Exercise input section start
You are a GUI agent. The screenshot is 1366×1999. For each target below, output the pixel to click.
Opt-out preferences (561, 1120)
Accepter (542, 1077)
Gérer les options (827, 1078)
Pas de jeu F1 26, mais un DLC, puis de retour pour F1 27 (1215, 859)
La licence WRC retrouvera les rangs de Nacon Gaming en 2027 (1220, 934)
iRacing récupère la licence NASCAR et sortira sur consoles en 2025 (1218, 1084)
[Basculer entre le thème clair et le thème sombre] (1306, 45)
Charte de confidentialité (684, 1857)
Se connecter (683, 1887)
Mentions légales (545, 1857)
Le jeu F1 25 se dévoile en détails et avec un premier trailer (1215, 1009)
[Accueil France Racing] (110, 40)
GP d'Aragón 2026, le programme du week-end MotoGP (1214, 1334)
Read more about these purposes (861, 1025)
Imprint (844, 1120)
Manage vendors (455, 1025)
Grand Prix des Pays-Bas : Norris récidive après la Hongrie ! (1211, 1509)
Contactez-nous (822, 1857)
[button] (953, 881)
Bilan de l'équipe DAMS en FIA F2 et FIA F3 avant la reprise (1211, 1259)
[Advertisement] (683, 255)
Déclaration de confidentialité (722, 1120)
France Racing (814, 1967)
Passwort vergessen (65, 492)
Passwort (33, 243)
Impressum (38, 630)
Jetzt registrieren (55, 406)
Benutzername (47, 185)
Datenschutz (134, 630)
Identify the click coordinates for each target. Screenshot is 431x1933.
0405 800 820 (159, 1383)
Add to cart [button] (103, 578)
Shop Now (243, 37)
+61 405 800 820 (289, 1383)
Exercise input section end
> [Exercise directions]
Every line with "licence" in it should be copied from the entries.

> [Written answer]
La licence WRC retrouvera les rangs de Nacon Gaming en 2027 (1220, 934)
iRacing récupère la licence NASCAR et sortira sur consoles en 2025 (1218, 1084)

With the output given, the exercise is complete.